Harris county is reporting more confirmation (3668). There are few things we need to clarify/understand in the confirmation data. The data does not normalize for a person. I have seen multiple reports that employees are required to test 2 negative before coming back to work. Many people are testing positive and testing weekly to wait for the negative. IF someone takes a test each week for 2 weeks in a row somehow the data IF we are trying to track spread should not indicate that person is infected twice. IF more and more employees are requiring weekly testing you could be getting more on more positives as they wait to get 2 negatives in a row to go back to work. True it does grow in positive on a per person BUT if the person takes 14 days to switch to negative one could see 2X more than you think the second week as the volume of test grows. Hospitalization growth cannot be denied – nor can death but the confirmation seems to be conflated. Other rumors that have been discussed is people going to test and leave because took too long and then get news they got tested positive even though they did not get tested. Perhaps rumors to confuse the situation but if true that would be messed up.

From yesterday 212 more in hospitals in Harris county so 212/3668=6% requiring hospitalization…15/212= out of 5% in hospital 7% goes to ICU (0.4% confirms go to ICU) We could potentially take on another 34750 confirmation. This math doesn’t balance with discharge if any also assumes ALL ICU per Covid. IF this occurred we would be close to 2% of the country confirmed –NYC (2.5%).

As I have shown the county level holds the real data as statewide and country wide data is too diluted from the root of the problem. We see NYC is a complete outlier.

We can observe the recent rise and one could say it is from opening up economy to protest. However it could also be from temperatures driving people indoors and closing the windows.
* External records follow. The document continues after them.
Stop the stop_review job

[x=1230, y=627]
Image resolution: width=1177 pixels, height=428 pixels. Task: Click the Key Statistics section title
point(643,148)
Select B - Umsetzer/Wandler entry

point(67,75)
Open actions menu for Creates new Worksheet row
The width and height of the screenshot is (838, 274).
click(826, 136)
Below are HOURLY temps max for the day – so showing at some point AC is starting to kick in during the day. The higher the max the more hours the ac is likely on and you have closed up from the outside. NYC was closed in with heaters running in March – the rest of these areas had their windows open and they were going outside. And now we have a role reversal. My southern friends seem to not to be handle the heat and close up their house and stay inside – if an infected person is over (1 in 3 asymptomatic) and you end up chatting for a few hours eventually viral load will be high enough for infection. Each region I am sure have different thresholds and that going to the beach in the 80’s in Miami is probably okay – but once over 90’s perhaps its time to stay in.

Not a bad death day reporting no country over 1K

CA leads death at 68. TX leads confirmation at 10.7K

Harris county TX leads in confirmation for the country

Mexico fatality rate is dropping now – hopefully will be with the rest of the pack. US almost at 1% of population confirmed.